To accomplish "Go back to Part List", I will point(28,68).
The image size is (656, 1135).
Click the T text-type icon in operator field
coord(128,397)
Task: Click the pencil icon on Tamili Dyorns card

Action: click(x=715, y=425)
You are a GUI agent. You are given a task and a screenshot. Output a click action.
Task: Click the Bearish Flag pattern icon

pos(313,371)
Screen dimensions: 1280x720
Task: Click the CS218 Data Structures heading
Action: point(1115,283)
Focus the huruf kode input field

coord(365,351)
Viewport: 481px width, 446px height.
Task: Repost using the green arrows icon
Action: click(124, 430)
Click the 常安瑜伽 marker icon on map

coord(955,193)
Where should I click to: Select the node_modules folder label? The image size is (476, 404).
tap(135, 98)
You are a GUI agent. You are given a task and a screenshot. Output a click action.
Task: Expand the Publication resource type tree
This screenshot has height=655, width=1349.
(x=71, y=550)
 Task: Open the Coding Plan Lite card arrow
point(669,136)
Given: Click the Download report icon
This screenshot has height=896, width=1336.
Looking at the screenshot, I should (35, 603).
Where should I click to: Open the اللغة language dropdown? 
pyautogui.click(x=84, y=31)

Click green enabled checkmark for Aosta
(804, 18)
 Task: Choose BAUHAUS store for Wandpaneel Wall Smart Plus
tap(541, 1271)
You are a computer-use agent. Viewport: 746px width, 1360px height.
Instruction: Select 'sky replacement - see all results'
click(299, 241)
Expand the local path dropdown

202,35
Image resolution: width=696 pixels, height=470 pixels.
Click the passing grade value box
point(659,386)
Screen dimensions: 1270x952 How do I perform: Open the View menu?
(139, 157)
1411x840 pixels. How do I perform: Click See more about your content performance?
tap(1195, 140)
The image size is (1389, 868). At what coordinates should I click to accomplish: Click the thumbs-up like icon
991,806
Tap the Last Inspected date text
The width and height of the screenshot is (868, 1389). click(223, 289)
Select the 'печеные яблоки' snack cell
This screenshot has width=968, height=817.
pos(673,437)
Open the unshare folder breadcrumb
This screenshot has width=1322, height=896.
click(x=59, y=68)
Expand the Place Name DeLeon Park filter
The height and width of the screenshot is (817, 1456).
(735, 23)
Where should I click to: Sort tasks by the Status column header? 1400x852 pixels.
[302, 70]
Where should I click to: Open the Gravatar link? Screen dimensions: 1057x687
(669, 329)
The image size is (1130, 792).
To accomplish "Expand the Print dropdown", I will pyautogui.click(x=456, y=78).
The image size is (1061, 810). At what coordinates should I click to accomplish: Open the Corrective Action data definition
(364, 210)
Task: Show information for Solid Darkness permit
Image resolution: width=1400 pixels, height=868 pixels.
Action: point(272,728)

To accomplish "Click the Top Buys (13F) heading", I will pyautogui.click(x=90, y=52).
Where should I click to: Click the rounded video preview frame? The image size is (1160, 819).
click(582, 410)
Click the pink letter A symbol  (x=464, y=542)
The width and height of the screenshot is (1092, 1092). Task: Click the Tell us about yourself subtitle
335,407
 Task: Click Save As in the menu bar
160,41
·····
GIVEN REQUEST |
Can you reproduce every row above line for line, leaving each one unchanged?

ANSWER TO THIS EXERCISE |
To accomplish "Go back to Part List", I will point(28,68).
The image size is (656, 1135).
Click the T text-type icon in operator field
coord(128,397)
Task: Click the pencil icon on Tamili Dyorns card

Action: click(x=715, y=425)
You are a GUI agent. You are given a task and a screenshot. Output a click action.
Task: Click the Bearish Flag pattern icon

pos(313,371)
Screen dimensions: 1280x720
Task: Click the CS218 Data Structures heading
Action: point(1115,283)
Focus the huruf kode input field

coord(365,351)
Viewport: 481px width, 446px height.
Task: Repost using the green arrows icon
Action: click(124, 430)
Click the 常安瑜伽 marker icon on map

coord(955,193)
Where should I click to: Select the node_modules folder label? The image size is (476, 404).
tap(135, 98)
You are a GUI agent. You are given a task and a screenshot. Output a click action.
Task: Expand the Publication resource type tree
This screenshot has height=655, width=1349.
(x=71, y=550)
 Task: Open the Coding Plan Lite card arrow
point(669,136)
Given: Click the Download report icon
This screenshot has height=896, width=1336.
Looking at the screenshot, I should (35, 603).
Where should I click to: Open the اللغة language dropdown? 
pyautogui.click(x=84, y=31)

Click green enabled checkmark for Aosta
(804, 18)
 Task: Choose BAUHAUS store for Wandpaneel Wall Smart Plus
tap(541, 1271)
You are a computer-use agent. Viewport: 746px width, 1360px height.
Instruction: Select 'sky replacement - see all results'
click(299, 241)
Expand the local path dropdown

202,35
Image resolution: width=696 pixels, height=470 pixels.
Click the passing grade value box
point(659,386)
Screen dimensions: 1270x952 How do I perform: Open the View menu?
(139, 157)
1411x840 pixels. How do I perform: Click See more about your content performance?
tap(1195, 140)
The image size is (1389, 868). At what coordinates should I click to accomplish: Click the thumbs-up like icon
991,806
Tap the Last Inspected date text
The width and height of the screenshot is (868, 1389). click(223, 289)
Select the 'печеные яблоки' snack cell
This screenshot has width=968, height=817.
pos(673,437)
Open the unshare folder breadcrumb
This screenshot has width=1322, height=896.
click(x=59, y=68)
Expand the Place Name DeLeon Park filter
The height and width of the screenshot is (817, 1456).
(735, 23)
Where should I click to: Sort tasks by the Status column header? 1400x852 pixels.
[302, 70]
Where should I click to: Open the Gravatar link? Screen dimensions: 1057x687
(669, 329)
The image size is (1130, 792).
To accomplish "Expand the Print dropdown", I will pyautogui.click(x=456, y=78).
The image size is (1061, 810). At what coordinates should I click to accomplish: Open the Corrective Action data definition
(364, 210)
Task: Show information for Solid Darkness permit
Image resolution: width=1400 pixels, height=868 pixels.
Action: point(272,728)

To accomplish "Click the Top Buys (13F) heading", I will pyautogui.click(x=90, y=52).
Where should I click to: Click the rounded video preview frame? The image size is (1160, 819).
click(582, 410)
Click the pink letter A symbol  (x=464, y=542)
The width and height of the screenshot is (1092, 1092). Task: Click the Tell us about yourself subtitle
335,407
 Task: Click Save As in the menu bar
160,41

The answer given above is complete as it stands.